* **Document segment**:

Shin Ki-woun interrogates his own involvement with material values by taking a number of emblematic objects that he prizes or once prized, including an Astro Boy doll from a cult television series, coins and an alarm clock. To a soundtrack of popular songs, these items are incrementally ground to dust and, in reverse mode, magically reconstructed, by an electronic grinder the artist describes as his alter-ego. The images generated along the way are striking and strange. Sadly, the sculptural work by Yee Sookyung that is included in the catalogue, a ceramic piece fashioned from fragments of vases, is not on view, and her graphic work, Breeding Drawing, relates directly to it. Its conflation of women with ceramic pots is apparently derived from a Korean Shamanic epic.

Park Ji-Hoon makes animated films by cutting shapes into successive pages of daily newspapers, juxtaposing the flow of movement with a static record of each day's happenings. The almost random nature of the moving figures is a bit disappointing given the potential of the idea. Park has, for some reason, been transposed from his placement among the Haves to the room containing the Bes.

While it is a simple idea, Hwang Haesun's Being There must have been quite hard to achieve and is really effective. It's a video in which tea is poured endlessly into a china cup in which the level of liquid does not change. Time seems to stand still as we are called to reflect on the importance of daily domestic ritual and routine. Suk Chul-joo's delicate painting abstracts a craggy mountain vista in a work that explicitly refers to a masterpiece of 15th century Korean painting, an evocation of paradise, by Ahn Gyeon. The problem with invoking such a remarkable work is that you had better come up with something pretty impressive yourself, and good as Suk's piece is, it inevitably pales by comparison with the source.

* **Supplied data**:

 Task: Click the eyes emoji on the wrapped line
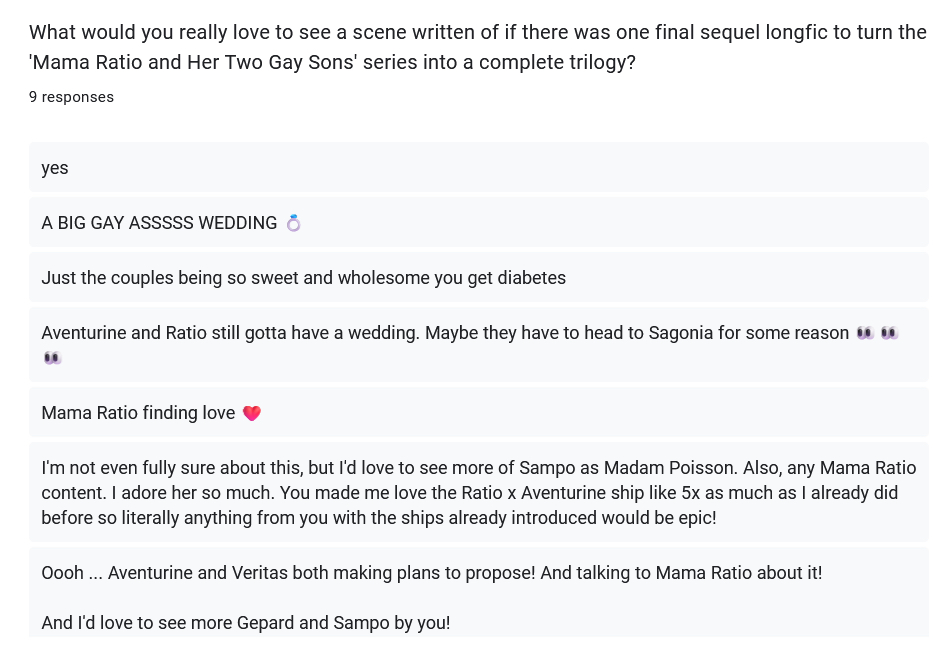(52, 357)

* **Task objective**: Carry the exhibition review forward from its final sentence, keeping the same critical voice. The material plays no part in what comes next.

* **Final result**:
Painting is strongly represented in the show overall though. Kim Taek-sang's subtly inflected, minimal composite Hue of Wind neatly expresses the experience of passing time and changing weather. Hong Soo-yeun creates ghostly, overlapping shapes of what look like thin glazes of poured pigment, generating a feeling of uncertainty and potential change, of a process still ongoing. Using mother-of-pearl, Kim You-son flirts with kitsch but ultimately manages to make something really outstanding in a large-scale piece that is described as a homage to a Van Gogh painting of a forest. The fantastically changeable, iridescent surface she achieves is terrific.

BREDA BURNS held a one-day exhibition of her paintings at No 10 Ormond Quay in Dublin last week. Much of her work is large in scale and she was tempted by the availability of a venue capable of displaying it, however briefly. The show's title, Death Valley + indicates that the starting point was a visit to Death Valley, but that the work evolved to encompass other concerns as well. The Death Valley pieces are expansive polyptychs. Burns likes intense colour and she takes chances with it that, on the whole, work out happily.

Most pieces are boldly conceived and followed through with spirit. She builds up images from layers of pattern, representations and text, applying paint in several different ways and generating surfaces that at their best recall the complexity of Peter Doig.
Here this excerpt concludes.